Krieg mit Nebenwirkungen
Die Meldung durfte letzte Woche in keiner Nachrichtensendung fehlen: Abgereichertes Uran steht im Verdacht, bei den auf dem Balkan eingesetzten Soldaten Leukämie auszulösen. Die Öffentlichkeit reagierte schockiert über die Neuigkeit. Munition hat tatsächlich negative Auswirkungen auf Soldaten. Krieg soll in unseren Tagen sauber sein und nur bedingt gefährlich - zumindest für die Soldaten der NATO.
Verständlich ist, dass die beteiligten Nationen versuchen, ihre Streitkräfte so gut wie möglich zu schützen. Angesichts Tausender in Massengräbern auf dem Balkan verscharrter Menschen klingt die Meldung, dass Soldaten Gefahren durch Waffen ausgesetzt waren, zumindest befremdlich. Zumal bislang niemand nachweisen konnte, dass tatsächlich mehr NATO-Soldaten an Leukämie erkrankten, als angesichts der Inzidenz der Erkrankung zu erwarten wäre.
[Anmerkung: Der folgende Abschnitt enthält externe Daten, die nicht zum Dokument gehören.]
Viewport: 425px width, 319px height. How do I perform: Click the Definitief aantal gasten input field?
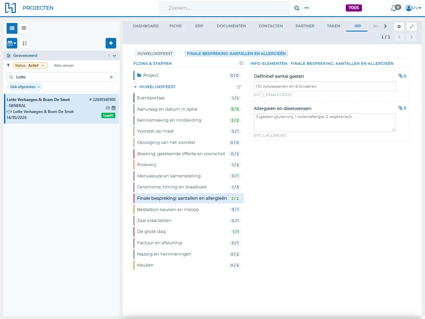325,86
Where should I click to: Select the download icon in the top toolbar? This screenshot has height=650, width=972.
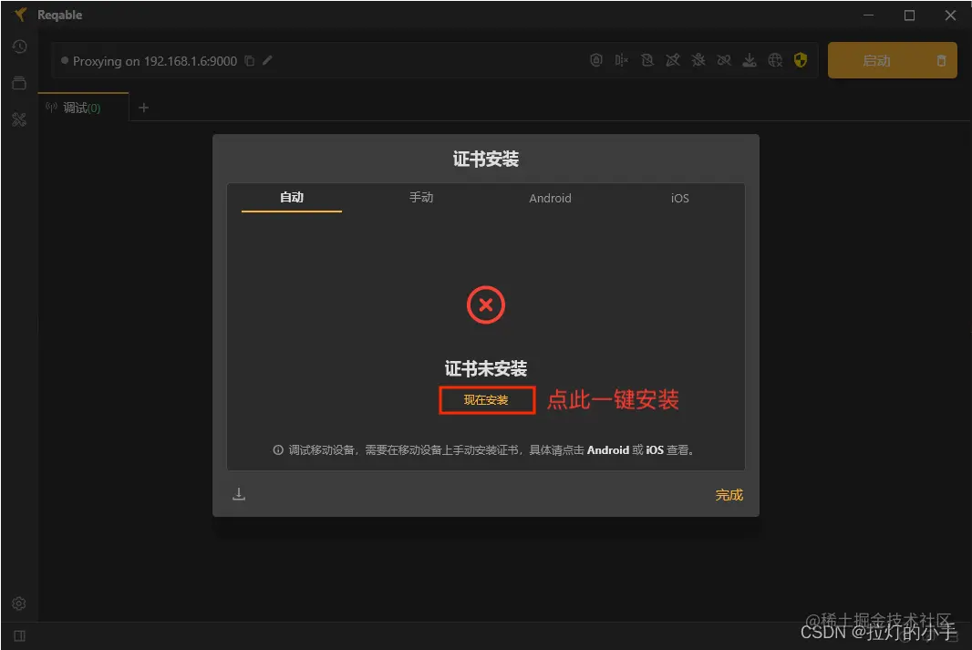[x=750, y=60]
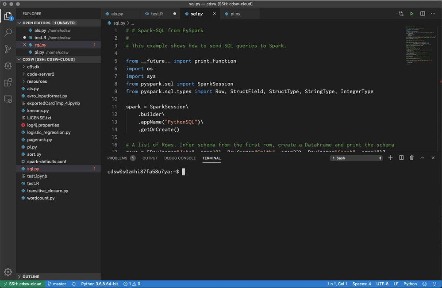Kill the terminal with trash icon
The width and height of the screenshot is (442, 288).
[x=411, y=158]
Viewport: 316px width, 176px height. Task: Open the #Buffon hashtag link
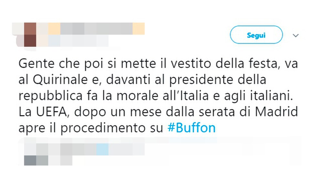[192, 128]
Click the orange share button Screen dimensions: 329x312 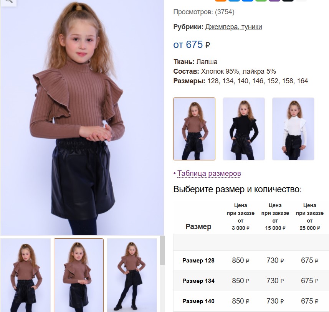tap(220, 1)
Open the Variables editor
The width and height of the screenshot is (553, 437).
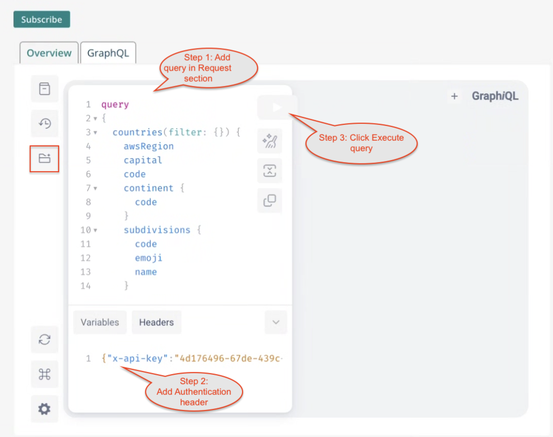[x=100, y=323]
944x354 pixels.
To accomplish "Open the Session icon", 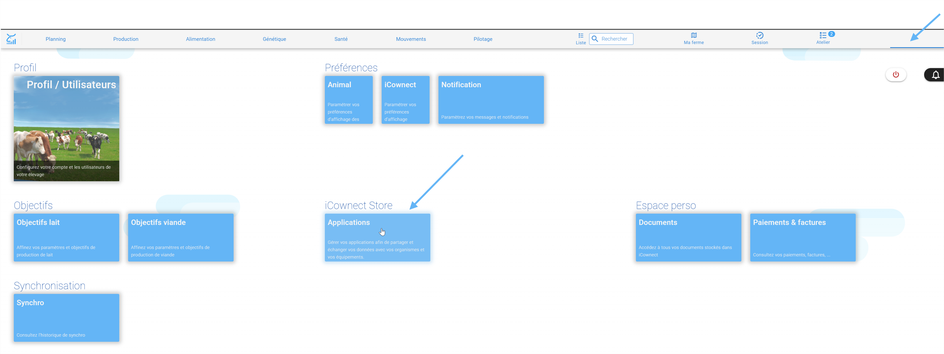I will click(x=759, y=36).
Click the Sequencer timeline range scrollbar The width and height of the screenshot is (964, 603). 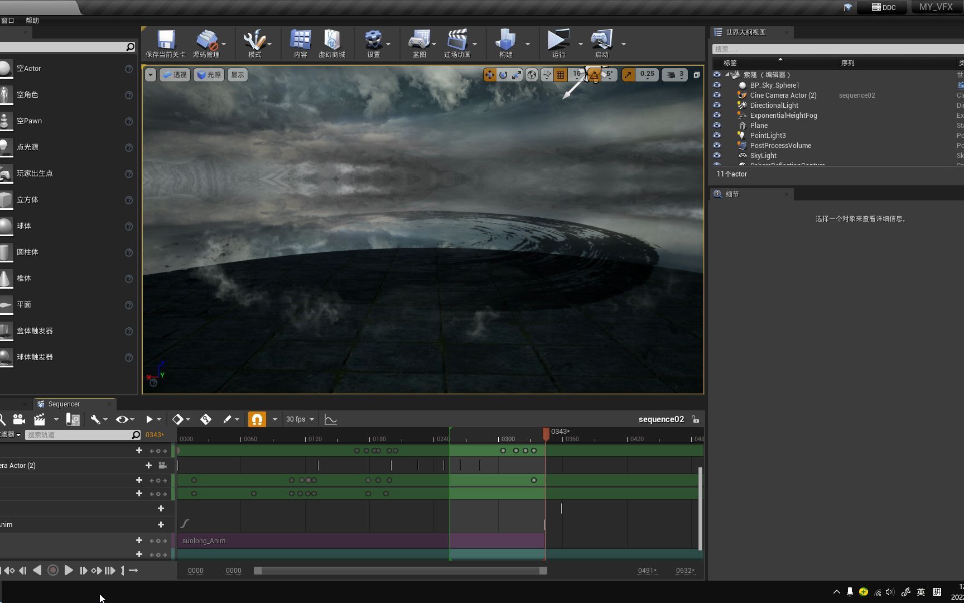[400, 571]
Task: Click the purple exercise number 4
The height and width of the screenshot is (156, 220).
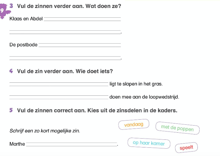Action: pos(11,71)
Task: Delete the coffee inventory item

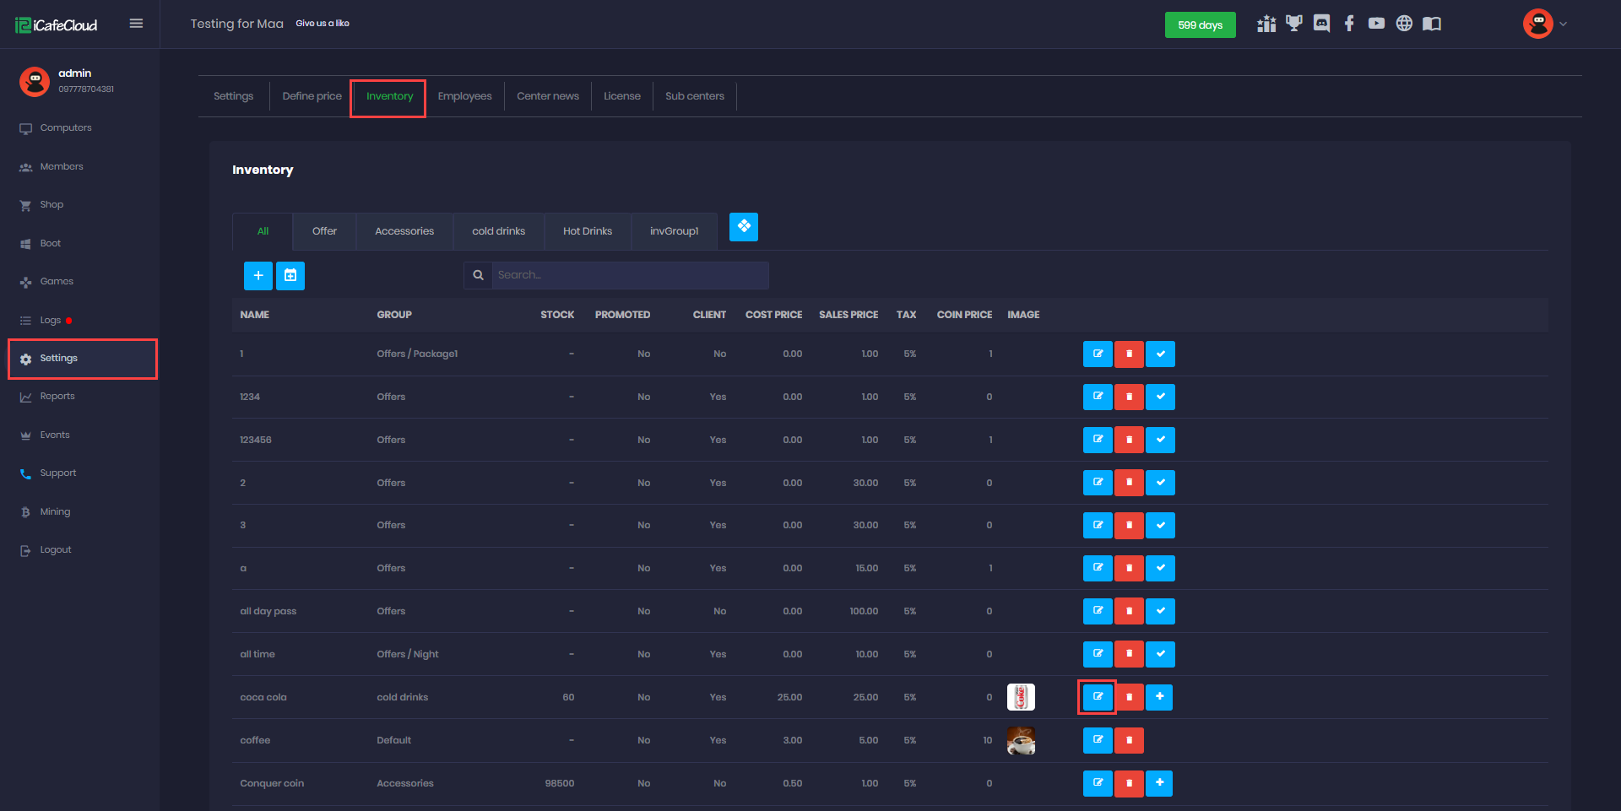Action: pos(1129,740)
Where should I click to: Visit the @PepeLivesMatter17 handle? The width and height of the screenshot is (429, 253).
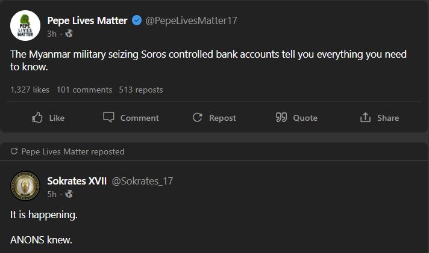tap(192, 20)
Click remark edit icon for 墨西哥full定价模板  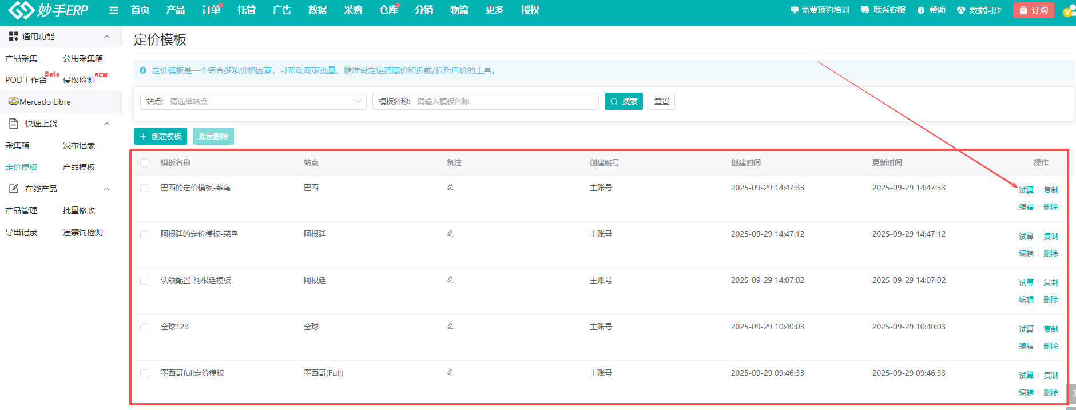coord(450,372)
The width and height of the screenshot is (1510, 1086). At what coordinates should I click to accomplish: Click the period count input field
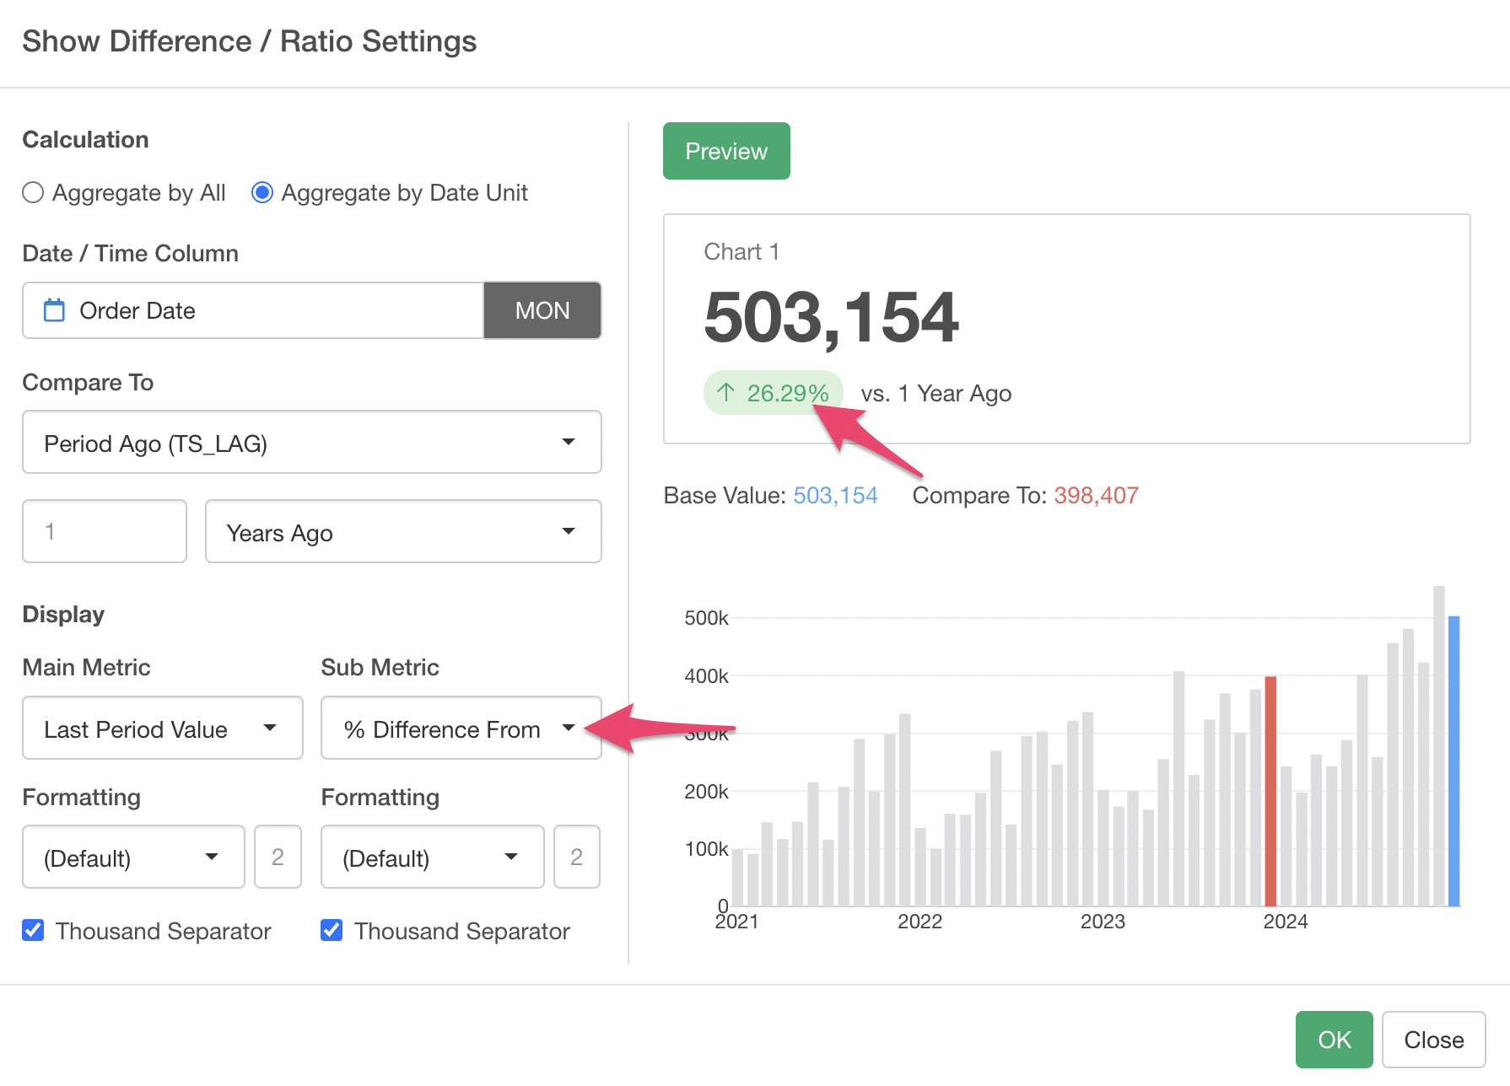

Krieg bedeutet Lebensgefahr, egal auf welcher Seite und womit man kämpft. Diejenigen, die den Gefahren völlig schutzlos ausgeliefert sind, werden selten erwähnt: Von den Hinterlassenschaften der NATO am stärksten bedroht ist die Zivilbevölkerung, die weder über Atemmasken, noch über Schutzanzüge oder Geigerzähler verfügt.